One of Cameron's closest lieutenants, George Osborne, insisted that only a Lib Dem deal with the Conservatives could bring Britain the stability it needs as it battles to reduce record public debt.
He added that he expected to know within hours if it would be possible to reach a deal with the Lib Dems.
In Thursday's general election, the Conservatives won 306 seats in the 650-member House of Commons -- 20 short of a clear majority of 326 -- followed by Labour on 258 and the Lib Dems on 57.
Labour and the Lib Dems together would still not have enough seats for a clear majority, and would probably require help from smaller parties like the Scottish and Welsh nationalists.
Brown's act of political self-sacrifice marks the beginning of the end of his premiership but if a Labour/Lib Dem deal is agreed, he could stay on as a caretaker ahead of a leadership contest due by September.
Labour and the Lib Dems are ideologically closer, on the left of the political spectrum, than the Conservatives and Lib Dems, although the electoral arithmetic of a Tory/Lib Dem deal is stronger.
Foreign Secretary David Miliband is the odds-on favourite to replace Brown as Labour Party leader, although the lengthy leadership contest will not begin until a deal on the new government is agreed.
Miliband appeared to confirm he would stand when he told reporters in a brief statement: "I'm not going to be saying anything more and none of the candidates are going to be saying anything more either".
London FTSE 100 stock exchange was down nearly two percent in early trading.

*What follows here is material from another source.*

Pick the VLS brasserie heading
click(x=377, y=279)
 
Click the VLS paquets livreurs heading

Investors are worried that a coalition government could lack the clout to reduce Britain's massive debt after its worst recession on record.
Meanwhile, two Labour former home secretaries warned against a deal with the Lib Dems, with one, David Blunkett, accusing the Lib Dems of acting "like every harlot in history"
And a senior Tory revealed anger in the party at Clegg, who they had thought was in exclusive negotiations with them until Brown's resignation bombshell.
Malcolm Rifkind, a former foreign secretary, said Clegg's behaviour looked "duplicitous".
"If a deal is made with two parties that were rejected by the electorate forming a government of the defeated, it will not only have questionable legitimacy, it will also suggest (they) have joined the Robert Mugabe school of politics," he told Sky News television.
The key potential stumbling block to a deal between the Lib Dems and Conservatives is electoral reform.
The Lib Dems want to scrap the first-past-the-post system, which means smaller parties like theirs get fewer seats in the House of Commons.
But Conservatives strongly oppose such changes although they have offered a referendum on the Alternative Vote system, as used in Australia's House of Representatives, which Labour says it wants put into law.